— INSTRUCTIONS FOR THE TASK —
How many lines in the data below contain the string "link"? Reply with the number alone.

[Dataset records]

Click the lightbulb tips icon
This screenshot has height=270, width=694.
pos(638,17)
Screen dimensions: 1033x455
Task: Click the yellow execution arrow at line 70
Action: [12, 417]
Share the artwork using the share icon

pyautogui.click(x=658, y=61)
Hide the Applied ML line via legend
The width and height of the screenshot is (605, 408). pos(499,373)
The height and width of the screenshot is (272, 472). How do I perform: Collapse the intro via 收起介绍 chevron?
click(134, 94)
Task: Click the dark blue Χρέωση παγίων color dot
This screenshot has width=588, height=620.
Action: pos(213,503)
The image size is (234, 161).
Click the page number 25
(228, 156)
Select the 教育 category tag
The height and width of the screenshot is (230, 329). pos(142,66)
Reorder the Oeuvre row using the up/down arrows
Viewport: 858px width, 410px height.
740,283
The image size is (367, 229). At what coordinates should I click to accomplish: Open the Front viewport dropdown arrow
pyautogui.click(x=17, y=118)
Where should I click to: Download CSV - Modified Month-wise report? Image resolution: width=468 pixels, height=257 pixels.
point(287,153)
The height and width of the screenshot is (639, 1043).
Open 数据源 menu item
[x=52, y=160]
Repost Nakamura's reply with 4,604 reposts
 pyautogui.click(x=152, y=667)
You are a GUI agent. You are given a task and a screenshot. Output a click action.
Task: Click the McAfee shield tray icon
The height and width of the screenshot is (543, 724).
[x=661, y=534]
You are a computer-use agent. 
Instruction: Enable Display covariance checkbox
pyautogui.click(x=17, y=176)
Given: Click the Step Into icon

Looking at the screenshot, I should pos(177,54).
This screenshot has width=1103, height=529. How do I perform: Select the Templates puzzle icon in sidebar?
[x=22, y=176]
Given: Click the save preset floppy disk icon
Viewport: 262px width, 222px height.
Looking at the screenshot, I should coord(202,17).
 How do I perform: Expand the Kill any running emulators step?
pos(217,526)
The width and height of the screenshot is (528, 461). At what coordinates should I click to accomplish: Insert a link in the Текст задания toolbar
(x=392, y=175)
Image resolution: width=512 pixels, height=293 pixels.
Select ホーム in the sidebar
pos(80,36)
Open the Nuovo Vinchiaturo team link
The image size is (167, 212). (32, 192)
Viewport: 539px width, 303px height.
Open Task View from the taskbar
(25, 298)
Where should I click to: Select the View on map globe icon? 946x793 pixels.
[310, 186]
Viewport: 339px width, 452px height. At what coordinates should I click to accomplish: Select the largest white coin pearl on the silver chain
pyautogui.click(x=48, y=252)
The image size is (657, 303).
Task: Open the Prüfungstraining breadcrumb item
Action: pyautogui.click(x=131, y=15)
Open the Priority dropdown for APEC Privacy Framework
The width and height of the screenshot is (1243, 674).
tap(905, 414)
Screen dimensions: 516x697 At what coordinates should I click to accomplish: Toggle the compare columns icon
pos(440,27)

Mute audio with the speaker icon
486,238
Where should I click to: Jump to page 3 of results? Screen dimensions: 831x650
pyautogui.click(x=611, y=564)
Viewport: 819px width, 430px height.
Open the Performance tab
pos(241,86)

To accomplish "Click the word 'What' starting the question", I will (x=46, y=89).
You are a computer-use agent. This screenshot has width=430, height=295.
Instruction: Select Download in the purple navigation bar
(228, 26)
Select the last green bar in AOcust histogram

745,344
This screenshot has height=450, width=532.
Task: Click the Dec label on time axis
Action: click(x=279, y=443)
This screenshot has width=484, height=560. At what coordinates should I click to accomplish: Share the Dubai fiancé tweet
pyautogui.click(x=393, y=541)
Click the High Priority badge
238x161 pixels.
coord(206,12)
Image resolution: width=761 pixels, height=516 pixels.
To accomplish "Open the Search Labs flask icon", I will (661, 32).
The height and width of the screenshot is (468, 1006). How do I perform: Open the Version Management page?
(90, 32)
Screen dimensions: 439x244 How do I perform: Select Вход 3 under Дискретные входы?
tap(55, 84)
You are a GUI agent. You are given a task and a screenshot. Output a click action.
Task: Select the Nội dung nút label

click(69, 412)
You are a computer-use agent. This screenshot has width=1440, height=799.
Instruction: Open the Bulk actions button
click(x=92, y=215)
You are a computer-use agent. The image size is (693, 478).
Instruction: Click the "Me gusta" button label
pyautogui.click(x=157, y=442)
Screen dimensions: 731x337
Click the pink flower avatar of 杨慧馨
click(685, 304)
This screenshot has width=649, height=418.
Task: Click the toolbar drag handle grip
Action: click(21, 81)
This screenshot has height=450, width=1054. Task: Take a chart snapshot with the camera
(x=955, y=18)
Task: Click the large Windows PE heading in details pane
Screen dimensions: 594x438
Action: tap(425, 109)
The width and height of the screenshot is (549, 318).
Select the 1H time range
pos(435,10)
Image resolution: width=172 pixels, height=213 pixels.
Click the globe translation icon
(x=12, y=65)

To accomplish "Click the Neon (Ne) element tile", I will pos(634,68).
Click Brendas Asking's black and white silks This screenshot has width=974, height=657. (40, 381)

— FINAL ANSWER —
2